At this point Maschek also gave Robinson a determined questioning to ascertain Robinson’s orientation and fitness for descent. Although Robinson had earlier shown some disorientation in wanting to continue the climb, he was now more oriented and appreciative of their situation. A rappel point was selected and Robinson’s rope was used as a fixed line to protect the traverse to the rappel point. (This rope has since been retired.)
Robinson walked out to Whitney Portal the following day. Maschek and another partner attempted the route the next day, recovering the fast-draw that Robinson had been attempting to place in the swaged ring (it was in the ring, but the ’biner gate was not closed) when he fell. (Source: Ron Robinson)

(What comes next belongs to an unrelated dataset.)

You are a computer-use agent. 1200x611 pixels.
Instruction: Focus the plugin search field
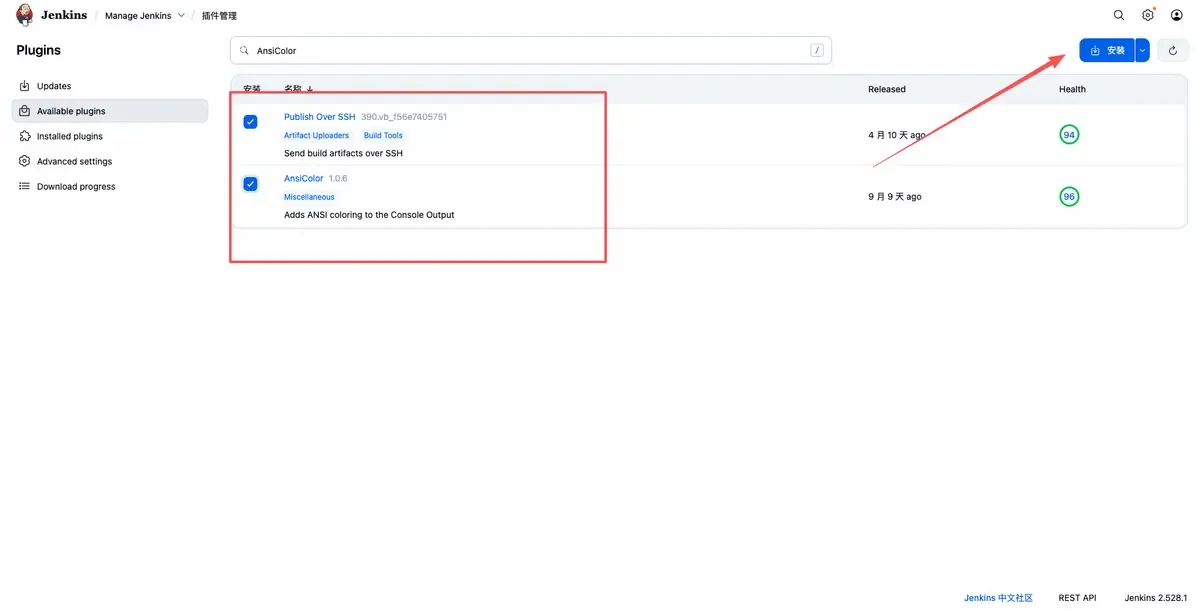531,50

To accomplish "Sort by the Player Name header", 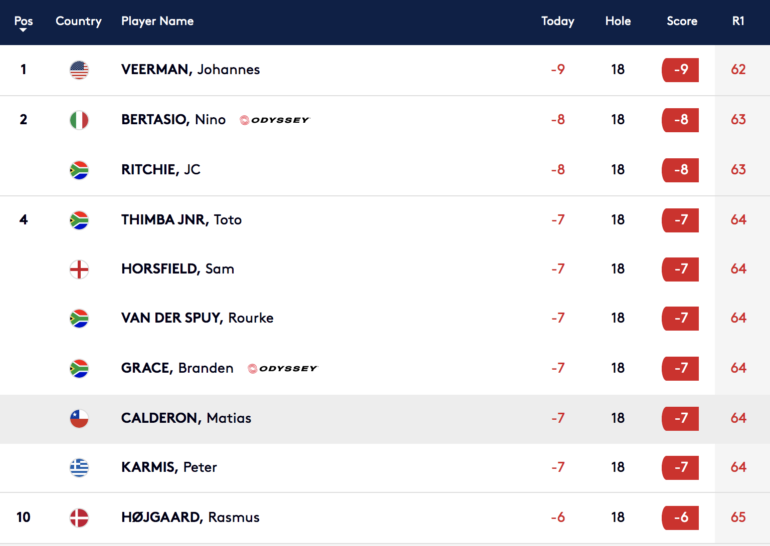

This was my first fall ever. Controlled falls in a practice situation would have given me a greater appreciation for the seriousness of a fall. I purchased a helmet several days later. A chest-harness element in my harness system might have prevented the back strain and might have prevented my getting lodged in the rock gully. In any case, I now know why UIAA does not approve harnesses without a chest element present. I didn’t adequately place or test my protection. Although I had been as exposed on technically easier climbs, and had climbed much more difficult rock involving less exposure, I had never been so unnerved on a route (by the exposure) and had never had the chance to note exposure’s effect on my ability to climb technical rock. For me, the effect was real, I was affected by the exposure, and this did have an effect on my technical performance. When I climb this route again, or others like it, I don’t intend to lead until I have completed a route or two like this as rope second. (Source: Ron Robinson)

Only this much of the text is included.